The input Block Start

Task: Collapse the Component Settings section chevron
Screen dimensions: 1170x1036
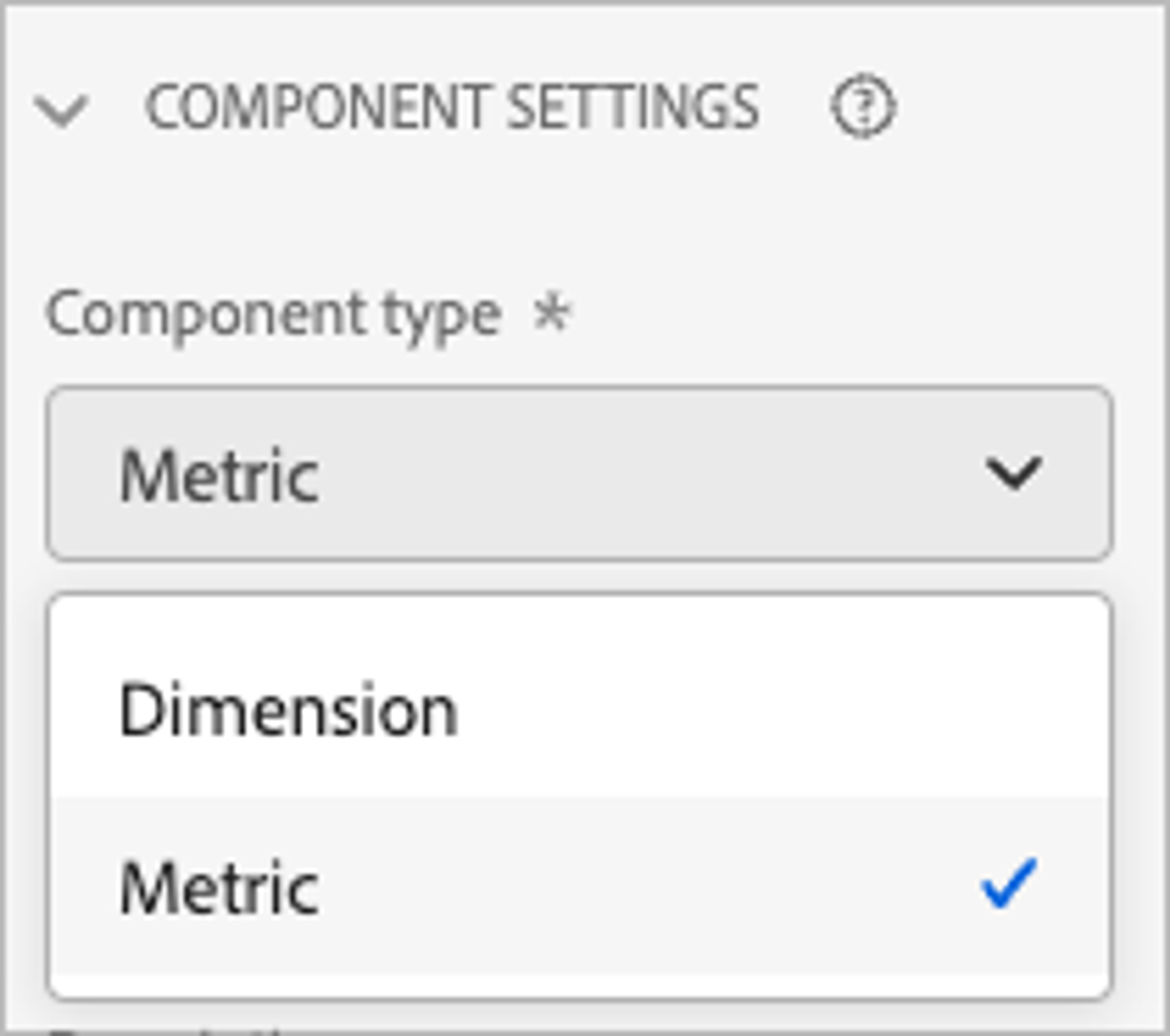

The input Block End
The input Block Start

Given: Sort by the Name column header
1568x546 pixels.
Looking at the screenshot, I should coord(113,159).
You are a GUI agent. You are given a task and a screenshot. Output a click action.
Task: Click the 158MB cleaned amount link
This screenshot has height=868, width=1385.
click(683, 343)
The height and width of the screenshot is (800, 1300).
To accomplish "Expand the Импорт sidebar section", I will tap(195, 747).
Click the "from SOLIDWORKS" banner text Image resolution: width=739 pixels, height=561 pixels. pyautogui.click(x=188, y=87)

The input Block End

» Activity: From the entries above, return exactly the line containing "Task: Collapse the", the line containing "Screen dimensions: 1170x1036", and all lines between, and nothing else.

» Response to the exercise:
Task: Collapse the Component Settings section chevron
Screen dimensions: 1170x1036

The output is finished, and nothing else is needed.